Pawai menjadi lebih meriah ketika peserta dari kampung-kampung lain bergabung dengan tema yang berbeda-beda. Ada yang memperagakan kesenian sisingaan secara keseluruhan, di mana empat anak duduk di atas patung singa ditandu oleh empat orang penari dan diiringi musik khas dari speaker dengan lantunan lagu seorang pesinden. Ada juga yang mengusung tema kostum tokoh pahlawan pejuang kemerdekaan. Bahkan beberapa dari mereka mengambil tema yang agak modern, seperti; menampilkan tokoh pahlawan dari acara televisi “Ksatria Baja Hitam” beserta kawan-kawannya; menampilkan tokoh-tokoh dari sinetron “Misteri Gunung Merapi”; dan juga berbagai macam hantu-hantuan. Semuanya tampak semangat memeriahkan pawai.

Di lain sisi, kemacetan tidak terhindarkan. Rute perjalanan itu memang merupakan jalan utama menuju tempat wisata dan banyak dilalui kendaraan-kendaraan dari kota yang akan menghabiskan libur tujuh belasan. Apalagi itu adalah malam minggu. Meskipun begitu, hal itu dapat diatasi dengan baik oleh para petugas balai yang sudah disediakan panitia.

Dengan baju yang belum ganti semenjak pulang dari kebun, Bu Diah terus mengikuti, padahal rute yang akan ditempuh cukup jauh, yakni mengelilingi hampir setengah gunung. Wanita paruh baya itu berjalan di antara masyarakat yang rela berpanas-panasan demi menyaksikan pawai, dan sesekali memperhatikan Indra.

Hingga, kekhawatiran itu pun terjadi.

Andri yang berjalan di belakang Indra dengan sengaja menendang kaki anak itu sampai hampir terjatuh. Indra berbalik dan melihat mantan teman sebangkunya itu tertawa. Indra tahu bahwa dialah yang menendang, tetapi Indra tidak berani menegur.

Coki dan Aep yang berjalan di depan Indra tak mengetahui kalau temannya itu sedang dikerjai. Pun Indra tak berani bilang pada mereka.
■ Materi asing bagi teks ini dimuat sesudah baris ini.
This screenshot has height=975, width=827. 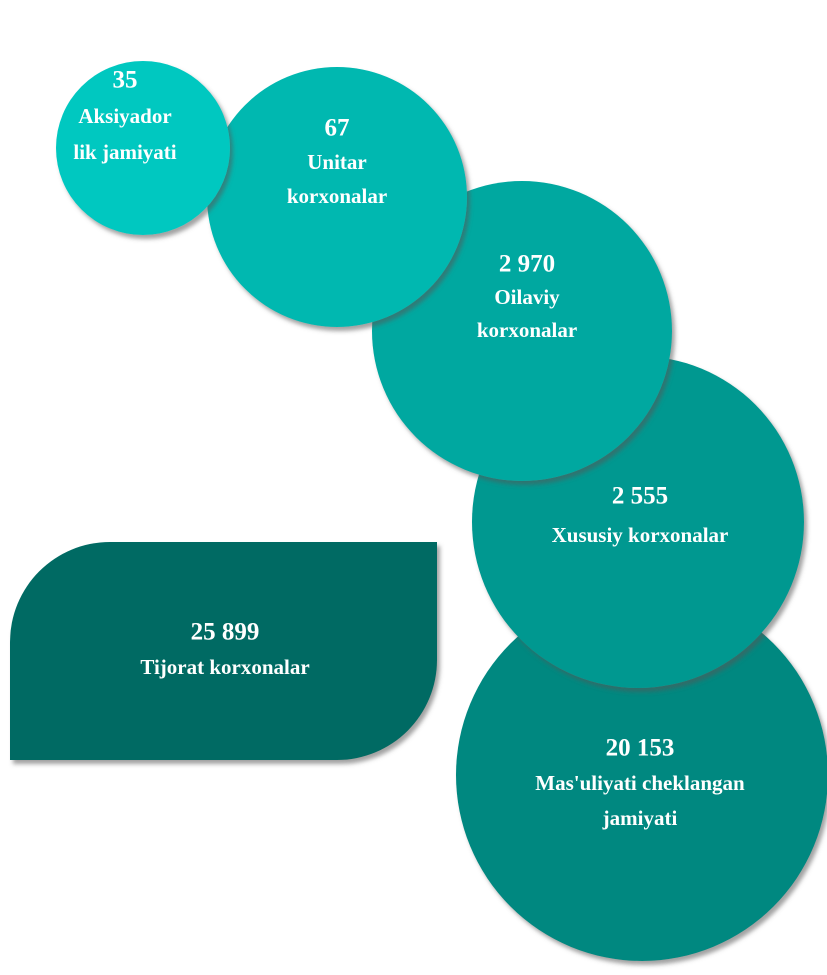 I want to click on node-value: 35, so click(x=126, y=80).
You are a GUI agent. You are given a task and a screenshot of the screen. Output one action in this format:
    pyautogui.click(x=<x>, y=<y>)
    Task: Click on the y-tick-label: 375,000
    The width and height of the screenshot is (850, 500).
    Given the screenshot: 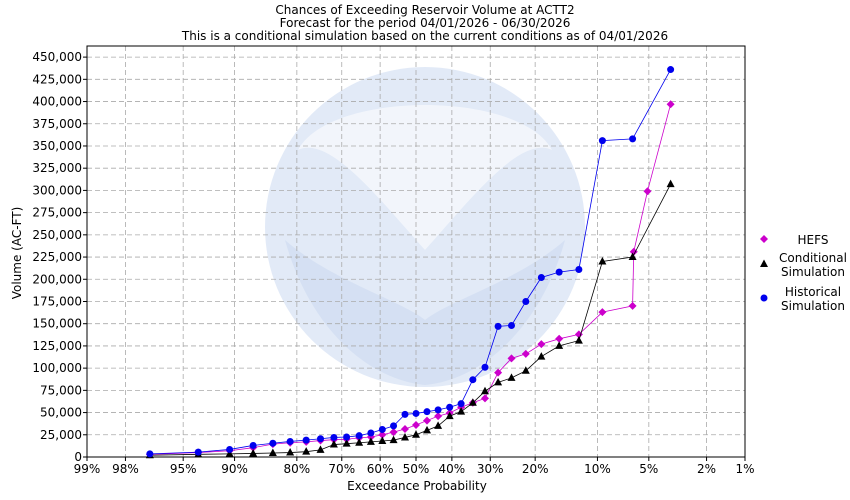 What is the action you would take?
    pyautogui.click(x=57, y=124)
    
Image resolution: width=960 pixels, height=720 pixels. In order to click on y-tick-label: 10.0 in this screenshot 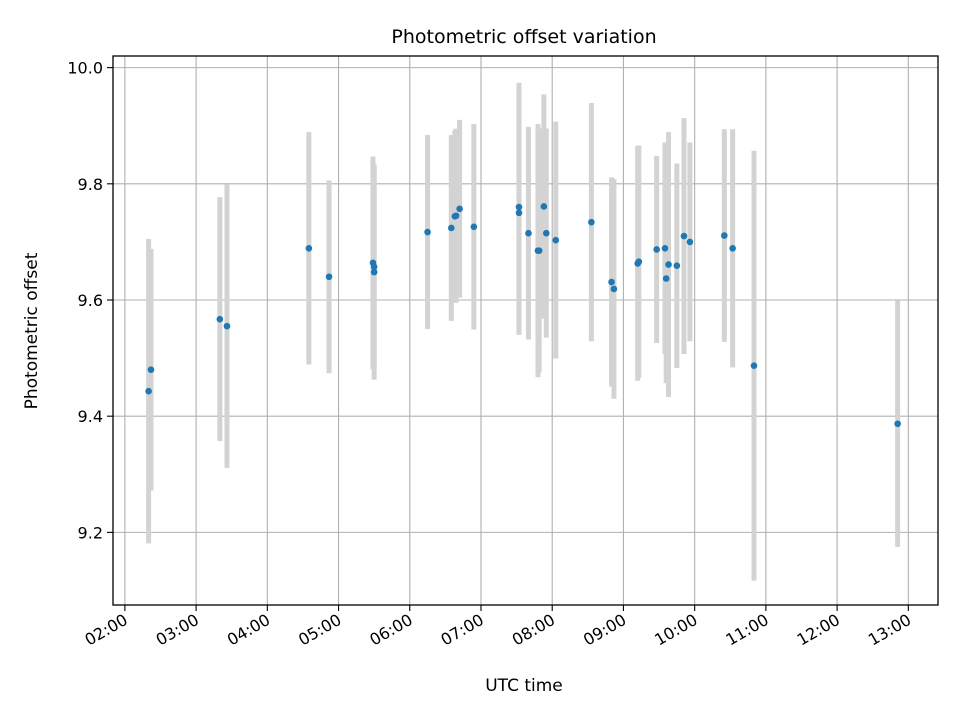, I will do `click(85, 68)`.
Beberapa kali Andri melakukan itu pada Indra dan terus menyembunyikan tawa ketika Indra menengok ke arahnya. Bu Diah yang juga melihatnya, tak bisa berbuat apa-apa. Hanya memandang miris anaknya.
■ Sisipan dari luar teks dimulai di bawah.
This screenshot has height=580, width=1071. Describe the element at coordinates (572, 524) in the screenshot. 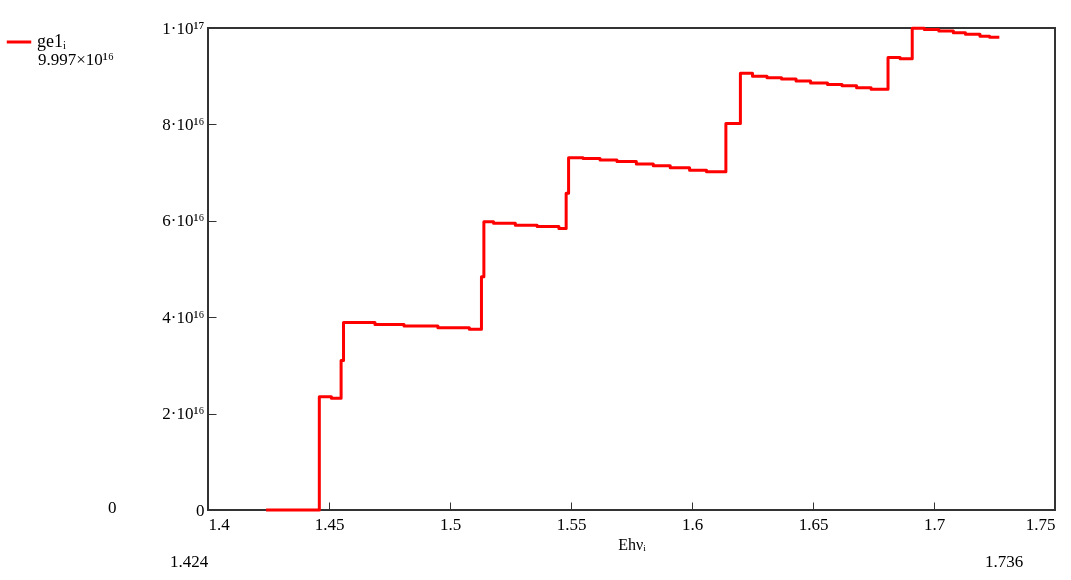

I see `x-tick-label: 1.55` at that location.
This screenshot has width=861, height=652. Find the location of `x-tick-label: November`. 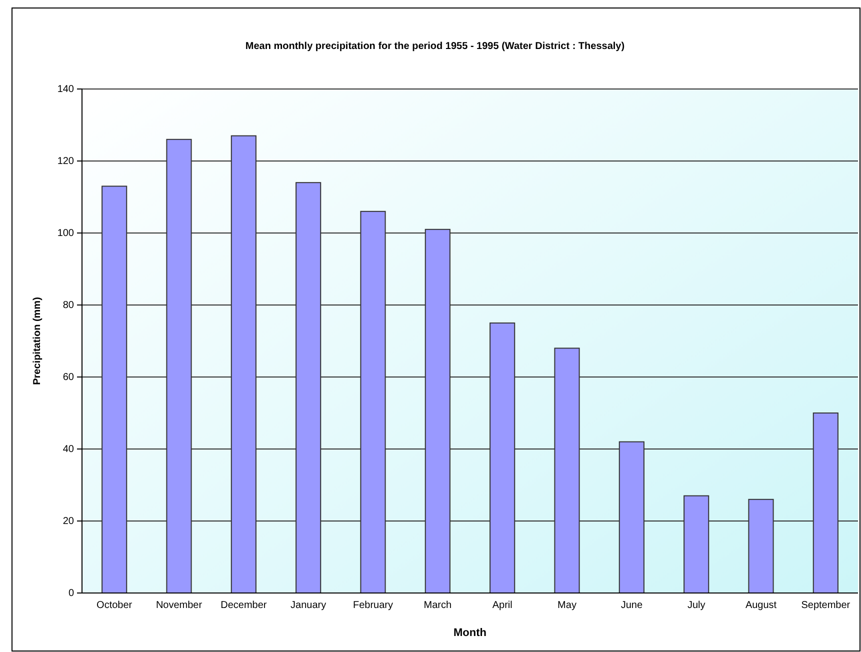

x-tick-label: November is located at coordinates (180, 606).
Hingga untuk yang ke sekian kalinya, Indra jatuh juga oleh tendangan itu. Dia tersungkur ke depan sampai menabrak Coki, yang juga hampir terjatuh dibuatnya. Bu Diah sudah tidak tahan melihat itu. Dia berjalan lebih cepat dan berniat akan melabrak anak yang mengerjai Indra. Akan tetapi, langkahnya terhenti ketika melihat Coki memukul dan menendang Andri.